Consistent Storage Proposal (SLE-12-SP4 / yast2-storage-old)

We fixed a bug where the behavior was inconsistent if you switched the storage proposal between partition-based and LVM-based / encrypted LVM-based: bsc#1085169.

The behavior was pretty irritating: Initially, it would propose to create a separate “/home” partition, but when you changed the proposal parameters and simply kept that checkbox “[x] separate /home” checked, it would complain that with the current settings a separate “/home” was not possible.

The two code paths did the calculations differently: One accounted for the other partitions that were also proposed like “swap” and “boot” (or “PrEP” or “/efi-boot”), the other did not.
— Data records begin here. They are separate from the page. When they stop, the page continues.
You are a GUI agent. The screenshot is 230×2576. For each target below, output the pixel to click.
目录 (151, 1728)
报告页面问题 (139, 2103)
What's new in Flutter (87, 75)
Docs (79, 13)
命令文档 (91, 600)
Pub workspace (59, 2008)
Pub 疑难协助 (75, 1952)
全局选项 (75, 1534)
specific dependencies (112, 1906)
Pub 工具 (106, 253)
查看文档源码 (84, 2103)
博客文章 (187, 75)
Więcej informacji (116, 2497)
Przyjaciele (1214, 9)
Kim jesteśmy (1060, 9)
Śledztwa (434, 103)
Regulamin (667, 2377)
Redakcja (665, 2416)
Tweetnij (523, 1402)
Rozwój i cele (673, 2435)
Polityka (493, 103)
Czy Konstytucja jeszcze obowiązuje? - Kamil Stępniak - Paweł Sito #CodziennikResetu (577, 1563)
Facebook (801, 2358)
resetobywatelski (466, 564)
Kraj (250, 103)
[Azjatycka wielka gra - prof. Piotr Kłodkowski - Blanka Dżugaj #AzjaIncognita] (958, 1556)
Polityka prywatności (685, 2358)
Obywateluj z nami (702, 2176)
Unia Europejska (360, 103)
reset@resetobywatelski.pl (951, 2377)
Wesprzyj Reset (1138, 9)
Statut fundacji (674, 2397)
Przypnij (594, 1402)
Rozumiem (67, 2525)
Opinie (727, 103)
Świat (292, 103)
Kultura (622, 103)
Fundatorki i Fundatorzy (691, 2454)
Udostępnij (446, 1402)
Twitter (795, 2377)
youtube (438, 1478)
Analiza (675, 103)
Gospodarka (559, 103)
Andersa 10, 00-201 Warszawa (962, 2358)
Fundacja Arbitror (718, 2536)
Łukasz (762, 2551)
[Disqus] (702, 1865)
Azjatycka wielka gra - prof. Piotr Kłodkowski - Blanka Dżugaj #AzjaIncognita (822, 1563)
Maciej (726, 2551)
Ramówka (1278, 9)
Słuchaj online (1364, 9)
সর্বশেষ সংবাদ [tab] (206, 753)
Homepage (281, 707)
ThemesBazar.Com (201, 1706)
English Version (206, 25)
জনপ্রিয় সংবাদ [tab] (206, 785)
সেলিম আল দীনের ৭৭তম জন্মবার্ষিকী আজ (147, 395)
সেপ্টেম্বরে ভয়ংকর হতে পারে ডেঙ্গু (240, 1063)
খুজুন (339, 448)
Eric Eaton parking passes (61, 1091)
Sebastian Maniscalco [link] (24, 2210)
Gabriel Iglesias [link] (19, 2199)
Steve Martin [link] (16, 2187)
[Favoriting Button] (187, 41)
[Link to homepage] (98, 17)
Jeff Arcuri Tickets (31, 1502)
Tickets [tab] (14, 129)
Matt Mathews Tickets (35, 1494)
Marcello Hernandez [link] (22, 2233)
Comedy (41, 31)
We unified that as much as reasonably possible without breaking things, but since calculating when and how to use any boot partitions is quite complex in that ~~old~~ legacy storage stack, we did not go all the way; boot partitions are pretty small, so their size matters only in very pathological fringe cases. We try not to overengineer things, in particular not with the 4th service pack for a business product.

More details in the pull request with the fix.

The Partitioner looks to the future

We have blogged a lot about Storage-NG and the possibilities and features it will bring to the users. But a significant part of its power remain dormant under the surface because we decided to clone the user interface and the functionality of the classical YaST Partitioner for the deadline marked by SLE 15 (and Leap 15.0). But now we are finally able to start exposing those long-awaited features and to bring new ones for the current Tumbleweed and for the future SLE-15-SP1 and Leap 15.1.

The user interface of the Partitioner is already rather packed with functionality, but we want to avoid a too disruptive redesign. So it was time to some pen and paper sessions, trying to find and draw a good way to add exciting new stuff to the Partitioner, including all of the following:

Allow entire disks (no partition table) to be added as members of a software MD RAID.
Manage (create, modify and delete) partitions within a software MD RAID device.
Make possible to format an entire disk (no partition table) and/or define a mount point for it (just as we do with partitions or LVM logical volumes).
Manage Bcache so the user can set and configure which devices will be used to speed up others.

As usual, we consulted some UI experts in the process and the result is this first version of a document, which summarizes how to incorporate all that to the Partitioner, including some alternatives we are considering for the near future.

That document will become the cornerstone of future developments. Sometimes you need to spend a sprint doing other stuff (like researching and documenting) before you can go ahead with writing code.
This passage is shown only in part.